The heart of Bright Lines is Anwar’s adopted daughter Ella. I felt her presence on every page as if the story was seen through her eyes. And such eyes to see with. Ella’s eyes see more than most, including phenomena only she can see.
“After a while, Ella relaxed. The film’s music wafted over her. She took off her glasses to rest her eyes. Her vision was in the negative nines, and most things were fuzzy outlines until she put her glasses on. Around the time of her parents’ death, something else had started happening, usually set off by a headache or stress. From twilight until she slept, she would see bright lines and shapes, plants, or people. And now, the time-lapse frames of the documentary became a riotous, psychedelic hallucination of blossoms, fauna, the curling, spreading, mixing within a microcosm.
Ella’s visions ranged from meditative to wacky. A waning moon over a placid lake, a bevy of Egyptian blue monarchs, a television set bouncing up and down around the room. For much of her childhood, she assumed her eyes were making up things for her to see; she’d wondered if she were going insane. And she worried that telling Answar and Hashi might then involve seeing a shrink. Or being sent back to Bangladesh.”
The Brooklyn of Bright Lines is a land of mystery and seduction, as seen here through the eyes of Ella’s sister:
“Charu walked over to a large rock and sat down. She watched the water crash below her feet. The bridge’s lights made the ripples appear as streaks of lightning. Each ephemeral pattern in the tide gave way to a new one and then another new one; she wondered if this was how Ella saw the world. Being over here made Charu realize how landlocked her own neighborhood was. Something about being next to the water, even if it was the dirtiest water in the U.S., made shit seem – bigger.”

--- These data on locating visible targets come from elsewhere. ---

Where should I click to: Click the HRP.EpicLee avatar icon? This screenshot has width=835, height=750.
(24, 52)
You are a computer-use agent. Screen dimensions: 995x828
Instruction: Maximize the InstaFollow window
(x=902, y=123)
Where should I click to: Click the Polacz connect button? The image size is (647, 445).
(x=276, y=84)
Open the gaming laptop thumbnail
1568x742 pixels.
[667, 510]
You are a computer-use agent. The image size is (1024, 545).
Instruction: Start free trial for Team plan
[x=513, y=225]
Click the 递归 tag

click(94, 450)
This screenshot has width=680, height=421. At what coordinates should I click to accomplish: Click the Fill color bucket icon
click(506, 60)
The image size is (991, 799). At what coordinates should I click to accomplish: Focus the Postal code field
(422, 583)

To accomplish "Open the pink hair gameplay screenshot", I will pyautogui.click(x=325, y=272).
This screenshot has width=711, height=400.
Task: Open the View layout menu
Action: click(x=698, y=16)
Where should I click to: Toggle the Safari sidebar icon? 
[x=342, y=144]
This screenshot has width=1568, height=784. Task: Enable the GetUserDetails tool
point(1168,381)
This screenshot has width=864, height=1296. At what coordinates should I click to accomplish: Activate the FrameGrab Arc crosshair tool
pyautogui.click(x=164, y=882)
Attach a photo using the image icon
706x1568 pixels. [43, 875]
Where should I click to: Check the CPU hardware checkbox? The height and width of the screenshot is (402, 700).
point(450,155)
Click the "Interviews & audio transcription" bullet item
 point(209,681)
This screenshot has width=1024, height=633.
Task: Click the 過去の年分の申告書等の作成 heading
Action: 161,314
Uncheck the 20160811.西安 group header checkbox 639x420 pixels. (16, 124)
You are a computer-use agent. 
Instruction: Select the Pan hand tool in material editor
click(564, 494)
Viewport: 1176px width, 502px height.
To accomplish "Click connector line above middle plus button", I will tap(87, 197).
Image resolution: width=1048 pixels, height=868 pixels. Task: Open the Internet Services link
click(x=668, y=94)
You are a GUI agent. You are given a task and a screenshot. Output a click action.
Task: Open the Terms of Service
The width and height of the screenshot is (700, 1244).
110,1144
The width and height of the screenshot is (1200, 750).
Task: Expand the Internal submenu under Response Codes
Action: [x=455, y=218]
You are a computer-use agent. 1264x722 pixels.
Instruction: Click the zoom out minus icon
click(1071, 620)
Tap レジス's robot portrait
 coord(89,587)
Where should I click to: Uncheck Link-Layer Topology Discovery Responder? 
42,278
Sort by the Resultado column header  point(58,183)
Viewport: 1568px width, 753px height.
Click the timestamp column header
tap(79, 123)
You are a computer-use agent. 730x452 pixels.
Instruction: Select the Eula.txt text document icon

Whether the setting is Brooklyn or Bangladesh – whether the intoxication is caused by flowers, hashish, or sex – the imagery is wonderfully organic. Especially the sex. I’ve never read a story before where each instance of sex plays a role in furthering the plot or developing a character. Just like real life, the sex is essential.
Bangladesh is revealed with the same loving eye to detail as Brooklyn:
“As they rode toward Banani, the crowded alleyways of Old Dhaka opened up into wider roads, just as crowded with people. The car zipped past roadside markets displaying enormous bunches of black grapes freshly plucked from the vine. A cycle wagon carrying a hundred watermelons milled past. Ella wondered how the scrawny driver packed enough energy in his calves to move such a load. Men were everywhere. There was hardly a woman on the street. Ella had never been in a place full of brown-skinned people that she felt – kinship with. Some men wore pants; other, lungis paired with funky floral shirts. Everyone was hustling something, selling Nokias or produce, laying bricks or pitching bamboo ladders, or driving baby taxis and rickshaws, trying to evade aggressive drivers.”
Bright Lines is not a perfect book – such a thing might not exist – but even its imperfections are charming. And beauty is everywhere:
“Anwar stared up at the paper lanterns overhead, wondering how such a simple thing, paper bent into a sphere, could be so beautiful.”
I’m reluctant to crack the cover of a new book and start familiarizing myself with a new cast of characters until these ones stop reverberating in my head. That might take a while.